Even if the interpreter can be use to run wasm code, we don't really care about efficiency, it is not intended to run WASM, but instead to be able to verify code, so we are intentionally not building an optimized interpreter, or rather we are optimizing toward ease of demonstration.
> How are you modeling the explicit sources of nondeterminism in the Wasm execution semantics? E.g. NaN representation, {memory., table.}grow, host calls, stack exhaustion, relaxed SIMD instructions, etc.,
Going over your list, some functions that might fail, like {memory., table.}grow and stack exhaustion can't fail on our interpreter, so that transition is not represented here. We need to revisit this hypothesis, but part of the reasoning is that we all properties we prove about the WASM bytecode, are properties held by the original code, and usually (for example in lean) you can prove that a function has some property for all values of a natural number, even if you can't really run the function for all values due to some kind of "system" failure (stack overflow).
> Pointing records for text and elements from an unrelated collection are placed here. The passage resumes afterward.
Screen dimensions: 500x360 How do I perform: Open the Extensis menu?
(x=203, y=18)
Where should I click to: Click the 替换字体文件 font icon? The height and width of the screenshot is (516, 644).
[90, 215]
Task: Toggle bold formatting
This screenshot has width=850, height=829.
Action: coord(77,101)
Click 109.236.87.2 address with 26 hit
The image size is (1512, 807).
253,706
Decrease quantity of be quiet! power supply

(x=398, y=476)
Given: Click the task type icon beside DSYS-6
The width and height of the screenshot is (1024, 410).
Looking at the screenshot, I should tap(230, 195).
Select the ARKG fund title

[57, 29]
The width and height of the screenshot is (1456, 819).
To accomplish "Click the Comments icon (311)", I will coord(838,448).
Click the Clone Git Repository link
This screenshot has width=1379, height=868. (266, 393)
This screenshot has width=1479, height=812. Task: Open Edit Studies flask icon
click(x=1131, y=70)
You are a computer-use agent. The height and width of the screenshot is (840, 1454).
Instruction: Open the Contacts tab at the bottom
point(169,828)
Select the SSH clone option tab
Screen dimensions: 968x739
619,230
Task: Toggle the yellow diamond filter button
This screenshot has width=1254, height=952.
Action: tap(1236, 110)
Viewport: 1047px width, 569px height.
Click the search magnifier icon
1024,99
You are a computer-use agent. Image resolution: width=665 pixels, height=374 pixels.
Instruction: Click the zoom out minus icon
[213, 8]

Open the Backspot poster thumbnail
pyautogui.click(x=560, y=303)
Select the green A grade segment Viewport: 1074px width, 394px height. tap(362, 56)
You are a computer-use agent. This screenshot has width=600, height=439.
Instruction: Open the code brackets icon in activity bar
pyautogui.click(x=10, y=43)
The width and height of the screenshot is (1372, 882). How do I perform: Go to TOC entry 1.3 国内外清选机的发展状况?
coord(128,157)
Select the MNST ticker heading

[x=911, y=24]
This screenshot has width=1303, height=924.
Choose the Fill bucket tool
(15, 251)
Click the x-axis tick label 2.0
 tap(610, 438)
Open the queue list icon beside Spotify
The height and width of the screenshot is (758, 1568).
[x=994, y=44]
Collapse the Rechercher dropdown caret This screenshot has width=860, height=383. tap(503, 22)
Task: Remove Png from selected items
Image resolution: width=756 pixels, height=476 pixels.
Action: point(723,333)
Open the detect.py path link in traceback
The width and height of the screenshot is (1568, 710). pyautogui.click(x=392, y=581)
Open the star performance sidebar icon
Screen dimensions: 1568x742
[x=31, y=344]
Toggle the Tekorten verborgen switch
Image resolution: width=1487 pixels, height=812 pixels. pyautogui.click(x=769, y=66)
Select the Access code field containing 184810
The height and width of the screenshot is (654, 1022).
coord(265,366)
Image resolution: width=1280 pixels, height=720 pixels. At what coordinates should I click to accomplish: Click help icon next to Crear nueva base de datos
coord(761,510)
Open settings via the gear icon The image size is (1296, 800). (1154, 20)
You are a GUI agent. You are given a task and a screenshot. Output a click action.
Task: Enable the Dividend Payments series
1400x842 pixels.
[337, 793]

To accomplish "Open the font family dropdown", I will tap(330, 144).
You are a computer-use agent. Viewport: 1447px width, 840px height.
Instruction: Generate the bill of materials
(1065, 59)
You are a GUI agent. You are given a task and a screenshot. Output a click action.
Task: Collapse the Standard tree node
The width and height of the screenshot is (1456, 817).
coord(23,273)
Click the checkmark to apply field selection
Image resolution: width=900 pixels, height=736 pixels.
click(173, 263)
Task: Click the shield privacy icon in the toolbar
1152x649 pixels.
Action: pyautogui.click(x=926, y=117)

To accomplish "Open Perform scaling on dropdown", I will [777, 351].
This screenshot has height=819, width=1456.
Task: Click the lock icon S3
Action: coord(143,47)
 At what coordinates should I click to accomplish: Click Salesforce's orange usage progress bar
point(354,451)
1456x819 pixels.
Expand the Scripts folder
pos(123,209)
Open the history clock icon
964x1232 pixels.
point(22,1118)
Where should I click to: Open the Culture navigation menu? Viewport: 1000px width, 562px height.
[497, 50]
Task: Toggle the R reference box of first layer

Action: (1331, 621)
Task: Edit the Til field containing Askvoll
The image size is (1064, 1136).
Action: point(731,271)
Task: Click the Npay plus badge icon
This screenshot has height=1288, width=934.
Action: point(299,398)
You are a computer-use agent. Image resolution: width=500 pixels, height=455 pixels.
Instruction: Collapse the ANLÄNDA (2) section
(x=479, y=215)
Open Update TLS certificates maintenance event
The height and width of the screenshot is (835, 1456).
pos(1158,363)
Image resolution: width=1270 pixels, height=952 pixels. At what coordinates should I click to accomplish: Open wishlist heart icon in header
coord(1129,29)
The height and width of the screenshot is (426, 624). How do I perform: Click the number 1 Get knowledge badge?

NaN, we certainly need to revisit floats, we are delegaing its behaviour to Lean floats. Again part of why we think this might work is because we are not planning to run code with this interpreter, but just to write proofs.
Host calls is properly modeled and being developed as we speak, since we really care about being able to proofs properties of a code that runs on some particular host. When you write a statement about some code, you do it on the presence of some particular host. I'm exploring the possibility of formalizing NEAR smart contracts, which are WASM binaries.